The structure is typical of what Peter Nicholls in the
Science Fiction Encyclopedia calls "conceptual breakthrough" stories. This one is impressive because Aldiss,
knowing that the reader knows the fundamental element the main character doesn't know from the beginning, still manages
a continuing series of surprises, an increasing sense of revelation, and manages to make the surprises and the
ultimate "truth" thematically worthwhile.
For this edition Aldiss has made a number of minor revisions. As he writes:
Aldiss rings several clever changes on the general concept of the generation ship. The book is full of revelations, some expected by the experienced reader, some quite surprising. By and large, it's a worthwhile and original novel, though there are weaknesses.

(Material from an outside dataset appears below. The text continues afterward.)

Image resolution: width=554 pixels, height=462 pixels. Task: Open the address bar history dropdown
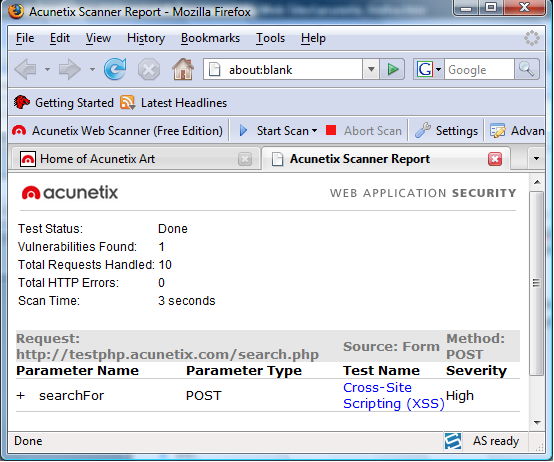click(371, 69)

The opening sections, despite a fair amount of action, drag a bit. The closing sections move very quickly, but partly this movement is propelled by some plot silliness (a hard-to-believe, and late-introduced, love story, Complain getting accepted into Forwards society too easily, and some silly biology to drive the critical crisis that first caused the ship's problem, and which then leads to the moving final situation). Still, in the context of 50s SF, the scientific silliness is pretty much par for the course, and it's used in the service of a striking and rather bitter conclusion. It's definitely early Aldiss, and by no means his best work, but Non-Stop is nonetheless worth reading, and quite a significant contribution to the long SF history of generation ship novels.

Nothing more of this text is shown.